▶ Exercise directions
Present all of the entries below as a numbered list, leaving out any blank lines.

BEGIN Supplied records

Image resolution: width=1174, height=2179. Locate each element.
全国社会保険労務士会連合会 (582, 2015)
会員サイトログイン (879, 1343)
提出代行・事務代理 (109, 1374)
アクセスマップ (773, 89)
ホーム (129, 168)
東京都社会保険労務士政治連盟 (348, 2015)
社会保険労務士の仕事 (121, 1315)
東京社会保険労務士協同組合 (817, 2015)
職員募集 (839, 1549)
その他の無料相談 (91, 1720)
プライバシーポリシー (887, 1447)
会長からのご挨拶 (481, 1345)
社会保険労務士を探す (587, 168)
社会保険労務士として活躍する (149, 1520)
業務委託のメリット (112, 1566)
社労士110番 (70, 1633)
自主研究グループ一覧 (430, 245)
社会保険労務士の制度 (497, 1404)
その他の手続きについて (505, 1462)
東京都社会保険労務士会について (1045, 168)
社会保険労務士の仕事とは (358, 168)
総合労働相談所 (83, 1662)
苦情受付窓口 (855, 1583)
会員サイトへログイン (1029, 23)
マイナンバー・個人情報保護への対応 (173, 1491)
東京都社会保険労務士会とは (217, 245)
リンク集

END Supplied records

▶ Answer to the task
1. Image resolution: width=1174, height=2179. Locate each element.
2. 全国社会保険労務士会連合会 (582, 2015)
3. 会員サイトログイン (879, 1343)
4. 提出代行・事務代理 (109, 1374)
5. アクセスマップ (773, 89)
6. ホーム (129, 168)
7. 東京都社会保険労務士政治連盟 (348, 2015)
8. 社会保険労務士の仕事 (121, 1315)
9. 東京社会保険労務士協同組合 (817, 2015)
10. 職員募集 (839, 1549)
11. その他の無料相談 (91, 1720)
12. プライバシーポリシー (887, 1447)
13. 会長からのご挨拶 (481, 1345)
14. 社会保険労務士を探す (587, 168)
15. 社会保険労務士として活躍する (149, 1520)
16. 業務委託のメリット (112, 1566)
17. 社労士110番 (70, 1633)
18. 自主研究グループ一覧 (430, 245)
19. 社会保険労務士の制度 (497, 1404)
20. その他の手続きについて (505, 1462)
21. 東京都社会保険労務士会について (1045, 168)
22. 社会保険労務士の仕事とは (358, 168)
23. 総合労働相談所 (83, 1662)
24. 苦情受付窓口 (855, 1583)
25. 会員サイトへログイン (1029, 23)
26. マイナンバー・個人情報保護への対応 (173, 1491)
27. 東京都社会保険労務士会とは (217, 245)
28. リンク集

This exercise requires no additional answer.